Extended UNIX code (EUC) encoding scheme
The EUC encoding scheme defines a set of encoding rules that can support one to four character sets. The encoding rules are based on the ISO2022 definition for the encoding of 7-bit and 8-bit data. The EUC encoding scheme uses control characters to identify some of the character sets. The following table shows the basic structure of all EUC encoding.

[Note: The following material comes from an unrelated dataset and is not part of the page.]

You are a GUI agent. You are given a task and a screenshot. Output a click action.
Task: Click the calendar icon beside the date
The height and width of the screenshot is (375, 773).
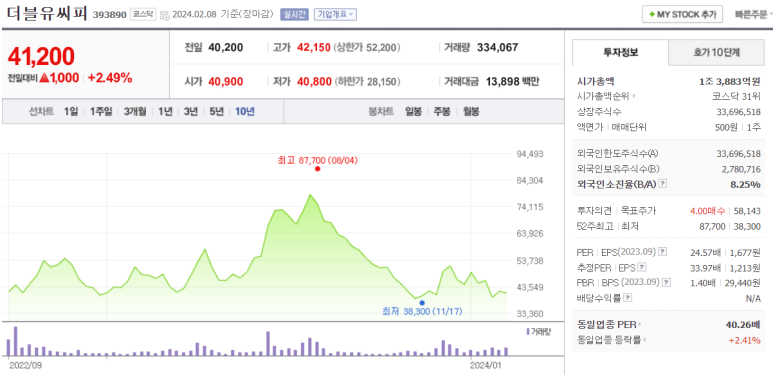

EUC | Character Encoding |
---|---|
CS0 | 0xxxxxxx |
CS1 | 1xxxxxxx
1xxxxxxx 1xxxxxxxx 1xxxxxxx 1xxxxxxxx 1xxxxxxx ... |
CS2 | 10001110 1xxxxxxx
10001110 1xxxxxxx 1xxxxxxxx 10001110 1xxxxxxx 1xxxxxxxx 1xxxxxxxx ... |
CS3 | 10001111 1xxxxxxx
10001111 1xxxxxxx 1xxxxxxxx 10001111 1xxxxxxx 1xxxxxxxx 1xxxxxxxx ... |
The term EUC denotes these general encoding rules. A code set based on EUC conforms to the EUC encoding rules but also identifies the specific character sets associated with the specific instances. For example, IBM-eucJP for Japanese refers to the encoding of the Japanese Industrial Standard characters according to the EUC encoding rules.
The first set (CS0) always contains an ISO646 character set. All of the other sets must have the most significant bit (MSB) set to 1 and can use any number of bytes to encode the characters. In addition, all characters within a set must have the following:
- Same number of bytes to encode all characters
- Same column display width (number of columns on a fixed-width terminal)
All characters in the third set (CS2) are always preceded with the control character SS2 (single-shift 2, 0x8e). Code sets that conform to EUC do not use the SS2 control character other than to identify the third set.
All characters in the fourth set (CS3) are always preceded with the control character SS3 (single-shift 3, 0x8f). Code sets that conform to EUC do not use the SS3 control character other than to identify the fourth set.